→ **Obiettivo A**:
Nell'articolo sul conflitto tra Napolitano e la Procura di Palermo, spiega perché anche le telefonate del Capo dello Stato sono finite intercettate.
→ **Obiettivo B**:
Prosegui l'articolo sul conflitto tra Napolitano e la Procura di Palermo, riprendendo subito dopo l'ultima frase.

→ **Testo fornito**:

# # # # #

Nella “battaglia” tra Napolitano e la Procura di Palermo si passa ai fatti: è stato depositato alla Corte Costituzionale il ricorso predisposto dall’Avvocatura dello Stato a nome della Presidenza della Repubblica che ha sollevato conflitto di attribuzione contro i pm palermitani. La vicenda è quella delle intercettazioni telefoniche disposte dai pm che indagano sulla presunta trattativa Stato-mafia, sull’utenza di uno degli imputati, l’ex ministro Nicola Mancino, accusato di falsa testimonianza.

Secondo l’accusa, Mancino avrebbe fatto pressioni e manifestato preoccupazioni per la sua posizione nell’inchiesta. Le sue telefonate sono arrivate anche al Colle: a Loris D’Ambrosio, consulente giuridico del Quirinale morto pochi giorni fa. E, in almeno un’occasione, allo stesso Giorgio Napolitano. Telefonate intercettate in via indiretta, perchè l’utenza di Mancino era stata messa sotto controllo. E se il contenuto delle conversazioni Mancino-Napolitano non è noto, la notizia dei colloqui tra i due è finita sui giornali, aprendo mille polemiche e un conflitto di fronte alla Consulta promosso dal Capo dello Stato che ha ritenuto lese le sue prerogative. Nel ricorso predisposto dall’Avvocatura dello Stato si ritiene innanzitutto violato l’art. 90 della Costituzione, in base al quale il Capo dello Stato non è responsabile degli atti compiuti nell’esercizio delle sue funzioni, tranne che per alto tradimento o per attentato alla Costituzione.

C’è poi da considerare la legge 219 del 1989 che all’articolo 7 stabilisce che nei confronti del Presidente della Repubblica non possono essere eseguite intercettazioni se non dopo che la Consulta lo abbia sospeso dalla carica. Questa legge non distingue tra intercettazioni dirette e indirette: ma l’intenzione del legislatore – secondo vari giuristi – era di vietare tout court che il Capo dello Stato fosse intercettato.

Un altro presupposto normativo che potrebbe pesare è dato dall’articolo 271 del codice di procedura penale, che stabilisce i casi in cui le intercettazioni non possono essere utilizzate: per esempio quelle tra confessore e confessato o tra avvocato e indagato – per citare alcuni esempi – “quando hanno a oggetto fatti conosciuti per ragione del loro ministero, ufficio o professione”. In questi casi il giudice dispone la distruzione delle intercettazioni, “salvo che costituisca corpo del reato”. Per il Presidente della Repubblica, solo alto tradimento o attentato alla Costituzione: ma in casi di questo genere, le intercettazioni vanno trasmesse alle Camere.

Ci si può chiedere quindi – e presumibilmente se lo è chiesto anche l’Avvocatura dello Stato – se per le conversazioni di un Presidente della Repubblica, seppure captate in via indiretta, possano valere garanzie minori rispetto a quelle fissate dall’articolo 271 del codice di procedura penale per un avvocato o un confessore. O, su un altro piano, tutele minori di quelle garantite a un parlamentare indagato, per il quale serve il via libera della Camera d’appartenenza.

# # # # #

→ **Dati**:
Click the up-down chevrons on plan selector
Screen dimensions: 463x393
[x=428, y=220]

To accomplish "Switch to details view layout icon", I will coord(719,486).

# # # # #

→ **Risposta A**:
Sono state intercettate in via indiretta. Sotto controllo c'era l'utenza dell'ex ministro Nicola Mancino, imputato nell'inchiesta sulla presunta trattativa Stato-mafia. Le sue chiamate al Colle, compresa almeno una con Giorgio Napolitano, sono quindi state registrate.

→ **Risposta B**:
La tesi della Procura di Palermo poggia, invece, sull’articolo 268 del codice di procedura penale, secondo cui il gip dispone l’acquisizione delle intercettazioni che “non appaiano manifestamente irrilevanti” e, “procedendo anche d’ufficio”, decide lo stralcio del materiale di cui è vietato l’utilizzo tramite la cosiddetta “udienza filtro”, a cui pm e difensori hanno il diritto di partecipare.

Questo però, se applicato alle conversazioni di Napolitano, mette in campo una serie di implicazioni: una valutazione di rilevanza applicata alle parole del Capo dello Stato, la possibilità che il contenuto delle intercettazioni possa essere reso pubblico, e ancora l’ipotesi che il giudice possa ritenere rilevanti le conversazioni intercettate e non ne disponga la distruzione.

L’interrogativo di fondo, in sostanza, è uno: si può utilizzare l’intercettazione, anche indiretta, del Capo dello Stato, come una qualsiasi altra intercettazione? C’è chi ritiene che, se così fosse, verrebbe violato anche il principio di uguaglianza, che come ha stabilito la stessa Corte Costituzionale, prevede l’applicazione di un criterio di ragionevolezza, per cui le stesse disposizioni di legge devono essere adeguate o congruenti alle finalità della legge.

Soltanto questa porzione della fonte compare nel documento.